On several issues, the image Gorbachev projected to Reagan administration officials privately and to black political leader Jesse Jackson in a meeting between the two clashed with the image beamed back into the Soviet Union from Geneva during the summit meetings.
In off-the-record chats with Reagan administration officials in Geneva, Gorbachev apparently talked freely about his will for a political solution in Afghanistan. But in his one-hour-40-minute report on the summit after his final appearance with Reagan, a show beamed live to the Soviet Union, Gorbachev didn't mention Afghanistan at all.
Nor did he refer to conversations with Reagan on human rights, which U.S. officials said were "extensive."
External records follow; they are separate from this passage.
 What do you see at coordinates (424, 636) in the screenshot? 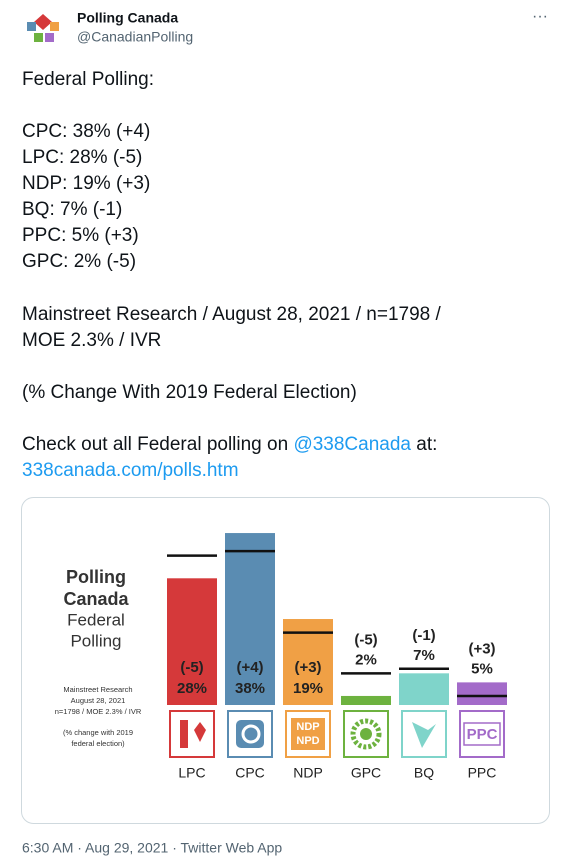
I see `change-label: (-1)` at bounding box center [424, 636].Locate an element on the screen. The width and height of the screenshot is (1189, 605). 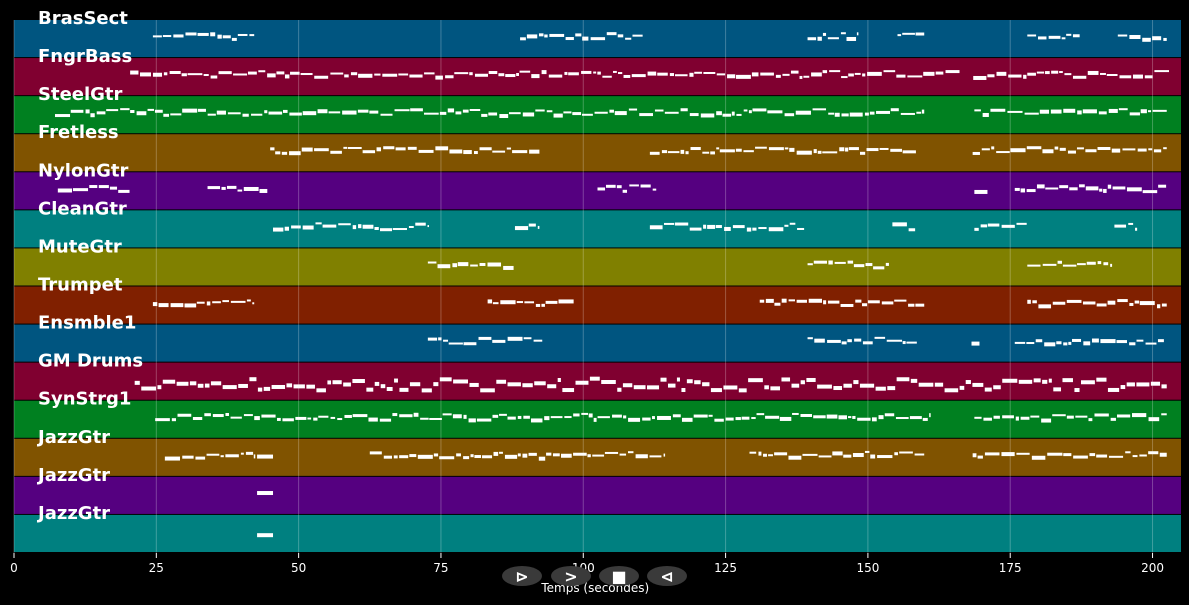
track-band is located at coordinates (598, 381).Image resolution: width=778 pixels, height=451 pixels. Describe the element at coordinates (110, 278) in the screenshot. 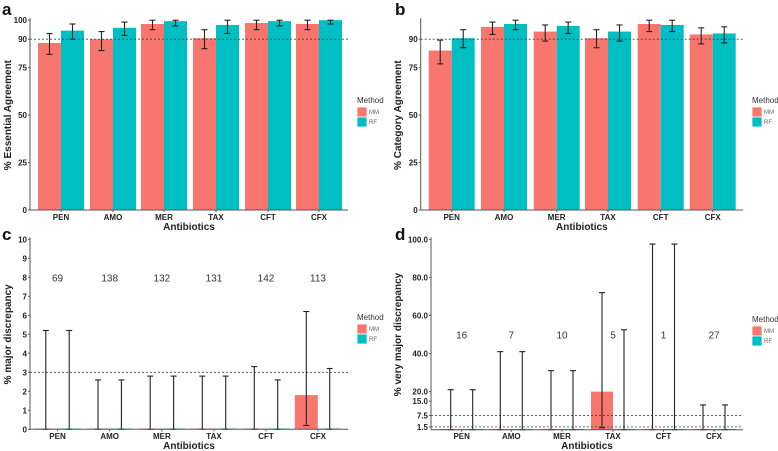

I see `count-label: 138` at that location. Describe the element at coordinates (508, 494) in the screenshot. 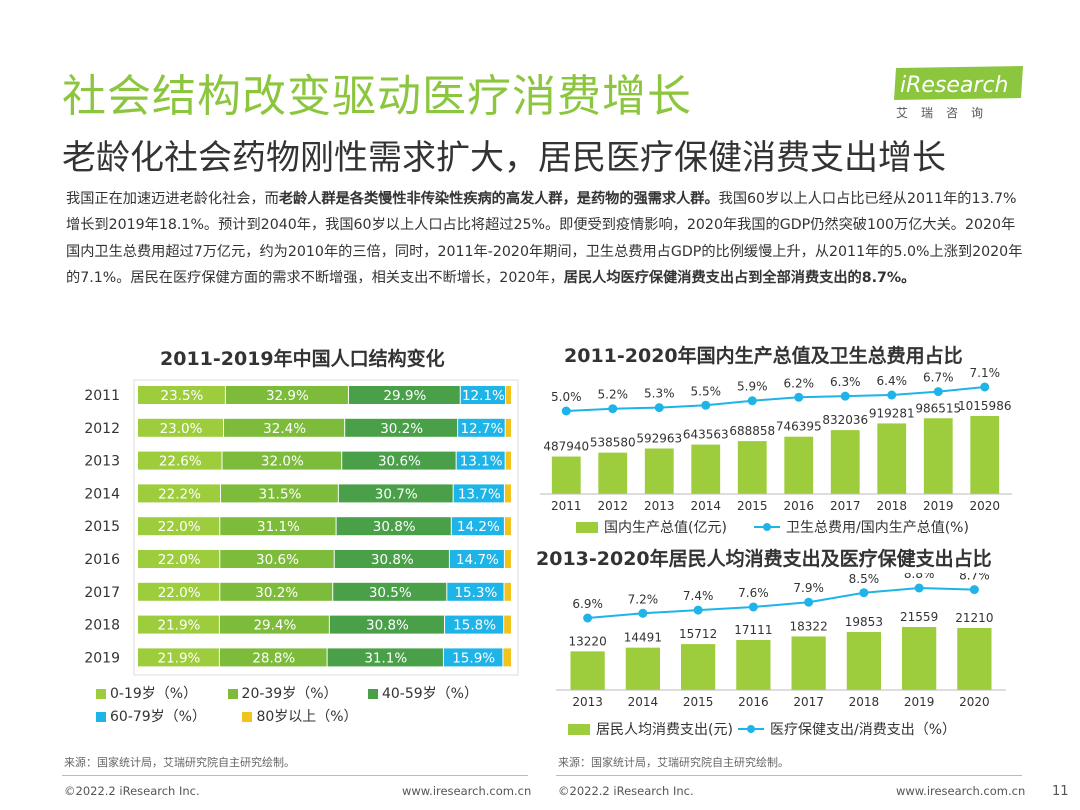

I see `chart1-bar-2014-s4` at that location.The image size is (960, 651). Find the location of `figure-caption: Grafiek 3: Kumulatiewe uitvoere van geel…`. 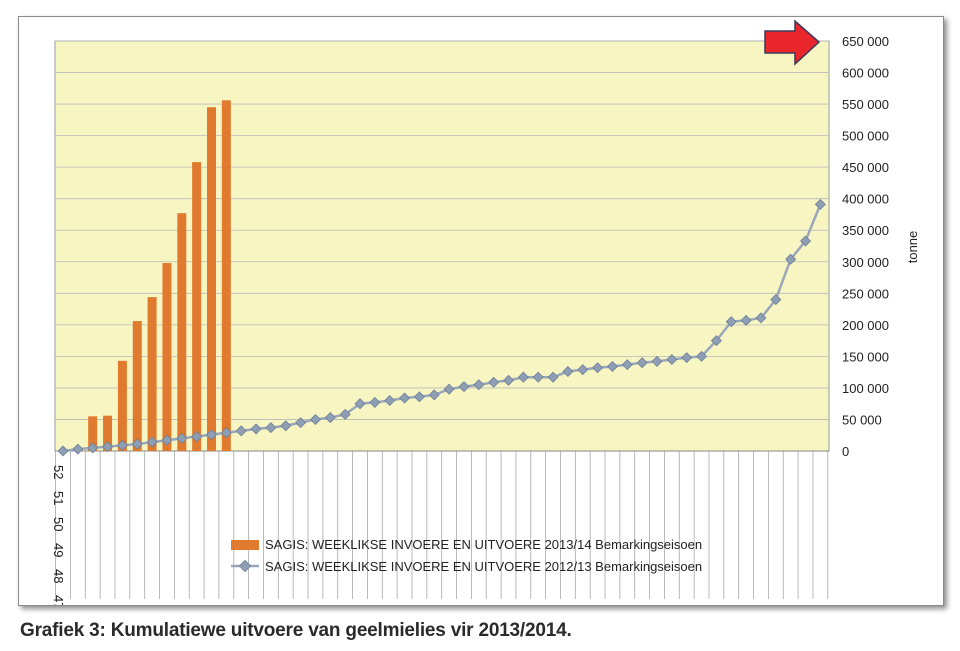

figure-caption: Grafiek 3: Kumulatiewe uitvoere van geel… is located at coordinates (296, 630).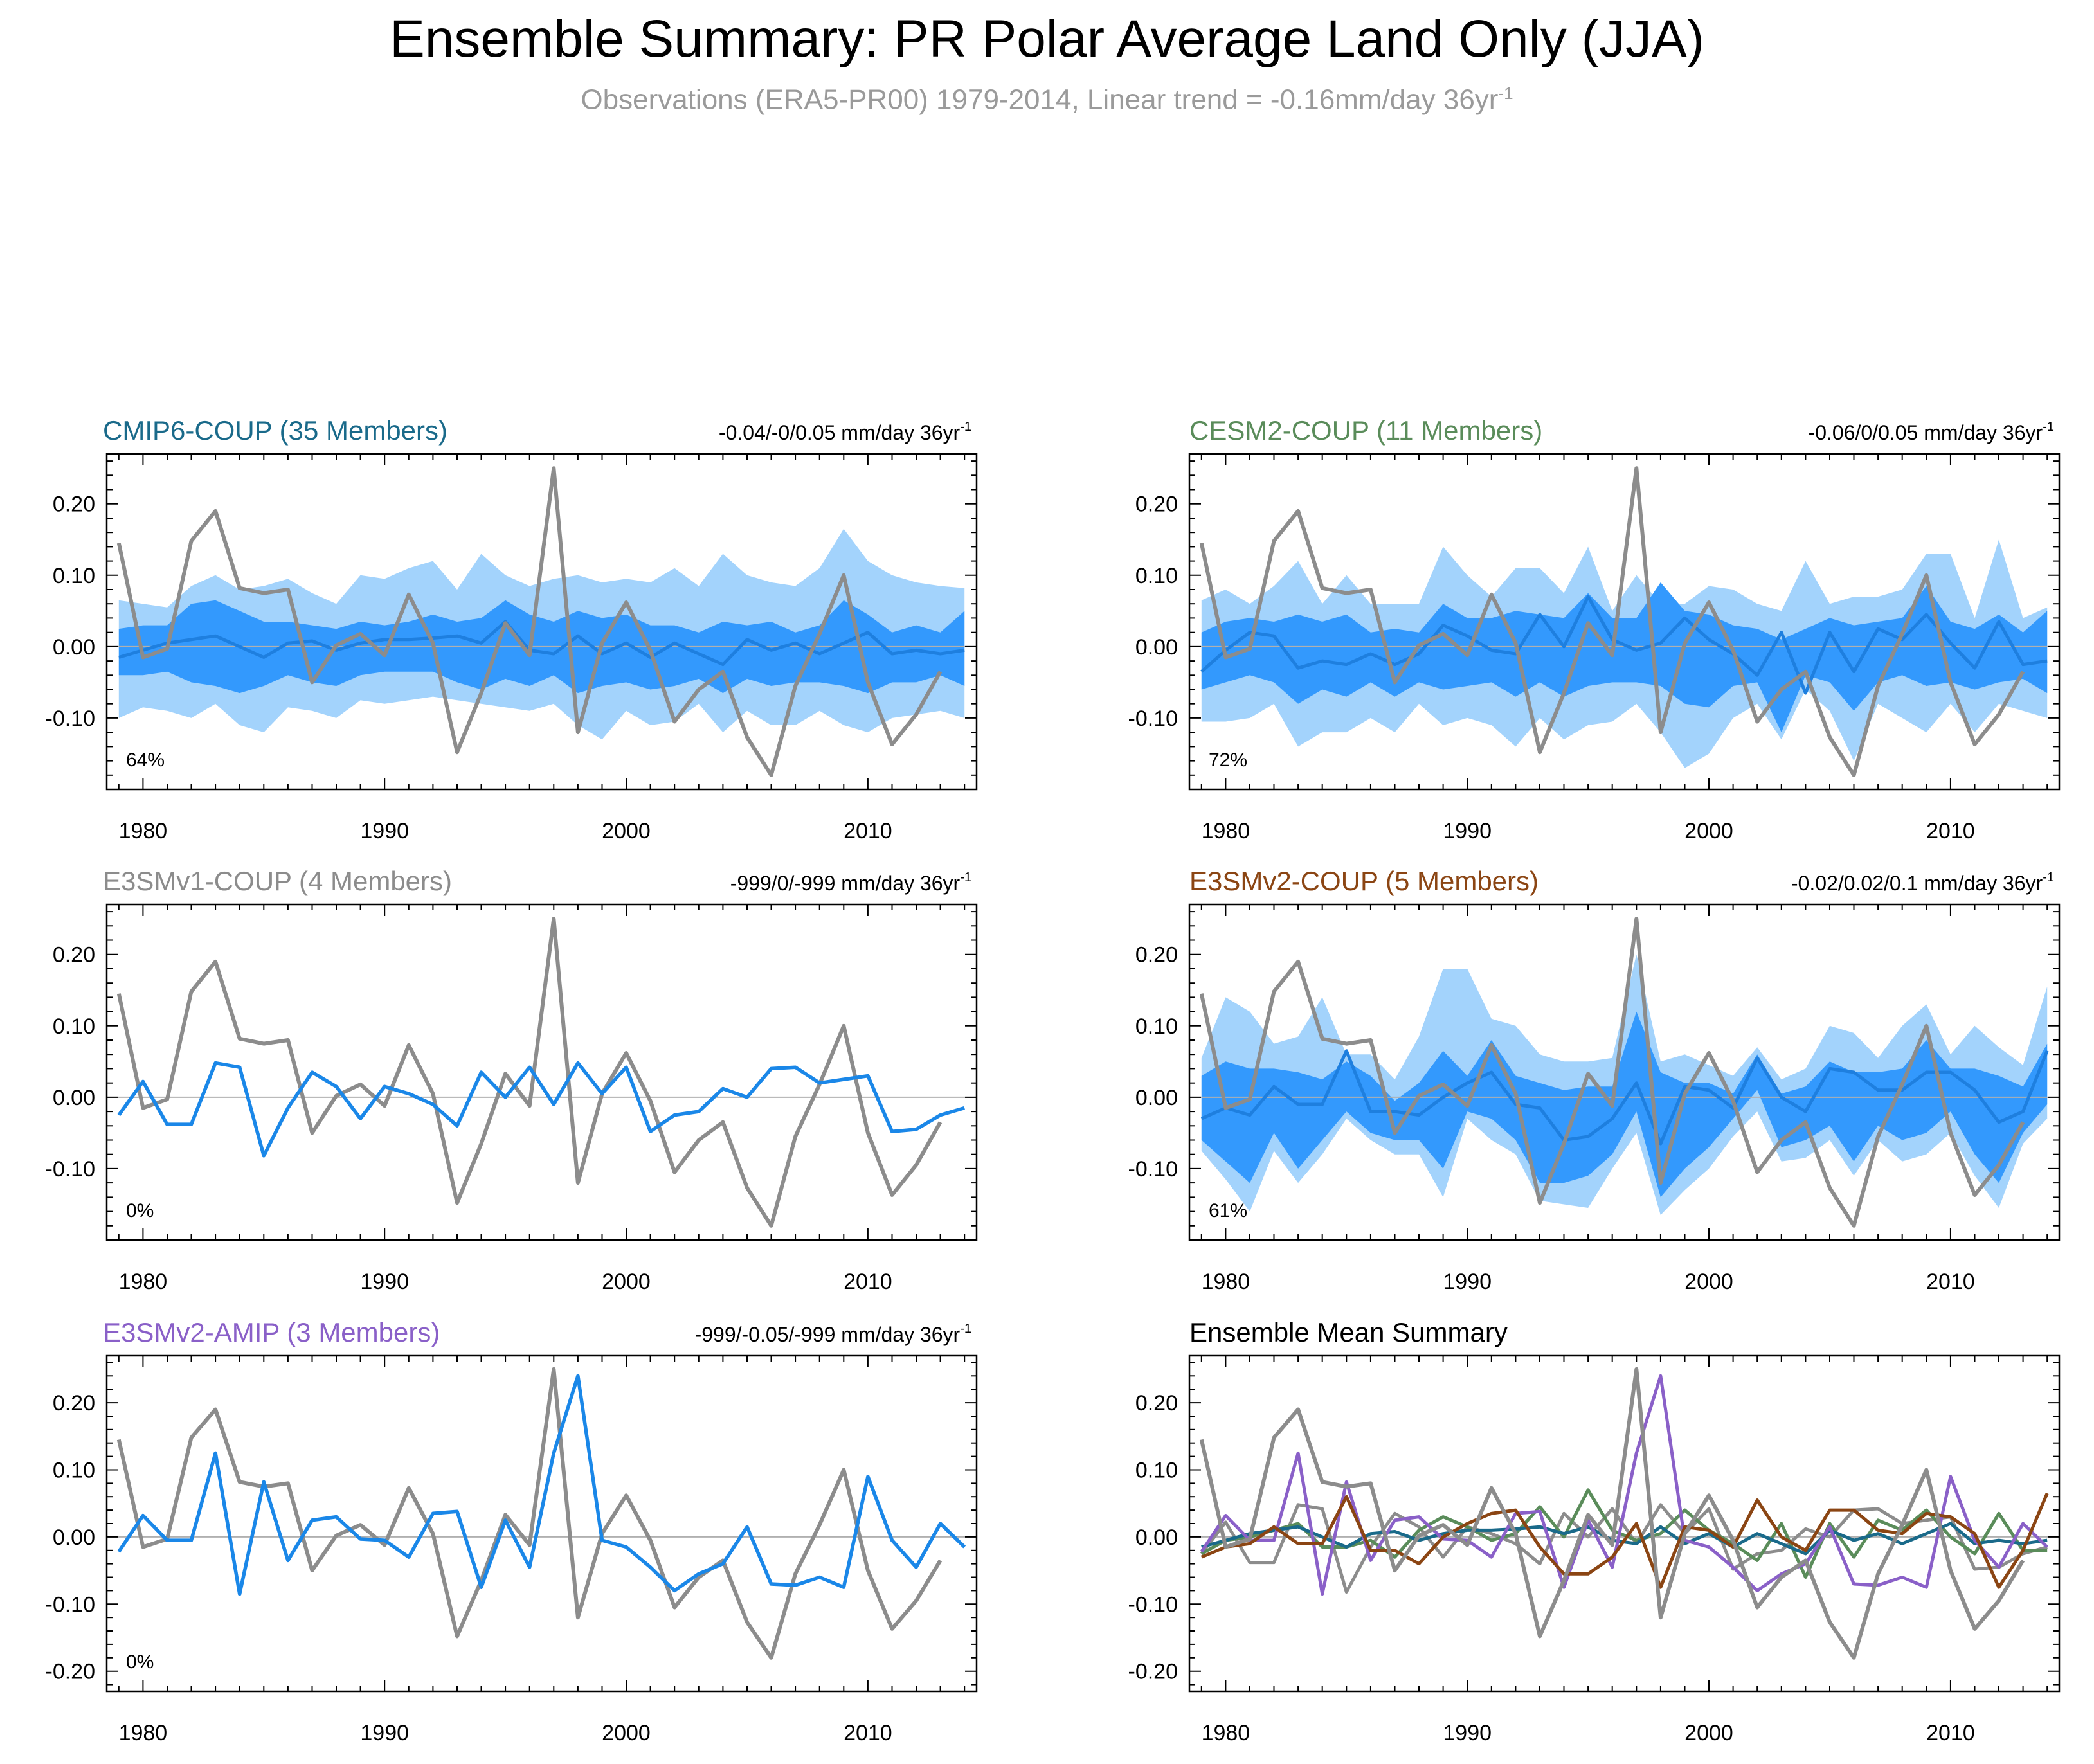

Although he spoke at length with Jackson about the accomplishment of Jews in the Soviet Union, the seven-minute report of the meeting broadcast on Soviet television did not include those remarks. Instead, the news clip showed Gorbachev talking about arms control.
Despite the apparent contradictions, the private approach to interlocutors seems to suit Gorbachev's style.
Making his case directly and away from his circle of advisers typifies Gorbachev's confidence in his persuasive qualities, western Kremlinologists say. "He believes he can convince anyone of the rightness of his position," said one western diplomat in Moscow who has met the Soviet leader.
The private discussions on sensitive areas that Gorbachev held with Reagan follow a pattern that he has set in conversations with French President Francois Mitterrand and Indian Prime Minister Rajiv Gandhi. He has met each leader with only interpreters present.
Soviet sources declined to say how much Gorbachev relied on his team of six advisers who joined in the full sessions when he was not in meetings with Reagan.
But unlike the late Leonid Brezhnev, Gorbachev rarely appears in pictures surrounded by his advisers. "He commands a loyalty in those who work for him rather than the other way around," one official said. "And there is no doubt about who makes final decisions."